What the task asks
Repeat exactly the lines from the start of the records below through the line that contains "Click the Open File folder icon", including both.

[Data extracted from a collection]
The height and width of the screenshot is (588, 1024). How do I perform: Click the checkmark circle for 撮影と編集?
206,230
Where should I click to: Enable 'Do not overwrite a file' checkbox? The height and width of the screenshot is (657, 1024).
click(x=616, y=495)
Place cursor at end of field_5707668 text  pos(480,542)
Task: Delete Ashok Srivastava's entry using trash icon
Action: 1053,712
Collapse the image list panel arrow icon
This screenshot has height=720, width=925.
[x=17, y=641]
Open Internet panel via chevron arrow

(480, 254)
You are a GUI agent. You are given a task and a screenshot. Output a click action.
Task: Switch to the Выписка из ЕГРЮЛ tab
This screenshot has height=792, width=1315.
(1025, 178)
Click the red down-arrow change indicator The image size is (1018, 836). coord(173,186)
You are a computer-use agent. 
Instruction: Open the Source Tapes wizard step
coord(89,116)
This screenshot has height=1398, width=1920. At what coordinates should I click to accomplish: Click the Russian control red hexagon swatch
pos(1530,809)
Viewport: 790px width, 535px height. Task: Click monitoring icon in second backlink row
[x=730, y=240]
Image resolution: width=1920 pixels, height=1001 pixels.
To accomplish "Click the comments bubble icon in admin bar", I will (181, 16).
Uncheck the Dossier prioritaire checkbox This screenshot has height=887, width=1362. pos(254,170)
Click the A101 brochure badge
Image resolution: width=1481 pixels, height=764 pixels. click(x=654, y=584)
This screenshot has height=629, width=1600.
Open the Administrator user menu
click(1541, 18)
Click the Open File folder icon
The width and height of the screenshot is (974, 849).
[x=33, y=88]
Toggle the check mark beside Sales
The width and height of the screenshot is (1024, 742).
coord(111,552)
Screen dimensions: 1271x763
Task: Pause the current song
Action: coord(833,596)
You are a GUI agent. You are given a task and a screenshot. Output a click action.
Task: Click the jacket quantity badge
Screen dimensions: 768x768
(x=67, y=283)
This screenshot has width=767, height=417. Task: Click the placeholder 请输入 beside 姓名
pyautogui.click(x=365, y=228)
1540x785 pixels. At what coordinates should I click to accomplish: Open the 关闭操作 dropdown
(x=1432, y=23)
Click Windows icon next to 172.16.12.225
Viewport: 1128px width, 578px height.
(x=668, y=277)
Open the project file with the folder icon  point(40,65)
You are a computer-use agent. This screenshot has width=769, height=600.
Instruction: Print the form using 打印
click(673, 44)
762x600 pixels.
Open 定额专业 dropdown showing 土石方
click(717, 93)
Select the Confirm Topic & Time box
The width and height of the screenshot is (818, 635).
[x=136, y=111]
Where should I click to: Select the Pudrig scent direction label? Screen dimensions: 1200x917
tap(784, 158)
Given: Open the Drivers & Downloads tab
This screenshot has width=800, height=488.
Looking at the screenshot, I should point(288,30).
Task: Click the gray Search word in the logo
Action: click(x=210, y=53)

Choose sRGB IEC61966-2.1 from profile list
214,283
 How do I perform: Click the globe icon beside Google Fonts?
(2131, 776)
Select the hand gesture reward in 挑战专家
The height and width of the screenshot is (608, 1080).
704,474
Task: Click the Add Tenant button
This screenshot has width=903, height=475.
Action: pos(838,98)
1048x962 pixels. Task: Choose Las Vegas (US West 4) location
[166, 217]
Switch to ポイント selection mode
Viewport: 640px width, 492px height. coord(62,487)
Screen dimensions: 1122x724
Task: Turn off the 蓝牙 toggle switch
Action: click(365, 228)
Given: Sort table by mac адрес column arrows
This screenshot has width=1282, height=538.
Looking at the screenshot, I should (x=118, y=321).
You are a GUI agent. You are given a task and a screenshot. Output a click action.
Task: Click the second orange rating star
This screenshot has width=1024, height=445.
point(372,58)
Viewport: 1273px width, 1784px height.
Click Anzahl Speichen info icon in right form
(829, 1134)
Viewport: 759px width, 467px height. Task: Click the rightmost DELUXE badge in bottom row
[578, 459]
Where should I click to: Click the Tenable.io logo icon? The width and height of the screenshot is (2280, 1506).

Worked solution
The height and width of the screenshot is (588, 1024). How do I perform: Click the checkmark circle for 撮影と編集?
206,230
Where should I click to: Enable 'Do not overwrite a file' checkbox? The height and width of the screenshot is (657, 1024).
click(x=616, y=495)
Place cursor at end of field_5707668 text  pos(480,542)
Task: Delete Ashok Srivastava's entry using trash icon
Action: 1053,712
Collapse the image list panel arrow icon
This screenshot has height=720, width=925.
[x=17, y=641]
Open Internet panel via chevron arrow

(480, 254)
You are a GUI agent. You are given a task and a screenshot. Output a click action.
Task: Switch to the Выписка из ЕГРЮЛ tab
This screenshot has height=792, width=1315.
(1025, 178)
Click the red down-arrow change indicator The image size is (1018, 836). coord(173,186)
You are a computer-use agent. 
Instruction: Open the Source Tapes wizard step
coord(89,116)
This screenshot has height=1398, width=1920. At what coordinates should I click to accomplish: Click the Russian control red hexagon swatch
pos(1530,809)
Viewport: 790px width, 535px height. Task: Click monitoring icon in second backlink row
[x=730, y=240]
Image resolution: width=1920 pixels, height=1001 pixels.
To accomplish "Click the comments bubble icon in admin bar", I will (181, 16).
Uncheck the Dossier prioritaire checkbox This screenshot has height=887, width=1362. pos(254,170)
Click the A101 brochure badge
Image resolution: width=1481 pixels, height=764 pixels. click(x=654, y=584)
This screenshot has height=629, width=1600.
Open the Administrator user menu
click(1541, 18)
Click the Open File folder icon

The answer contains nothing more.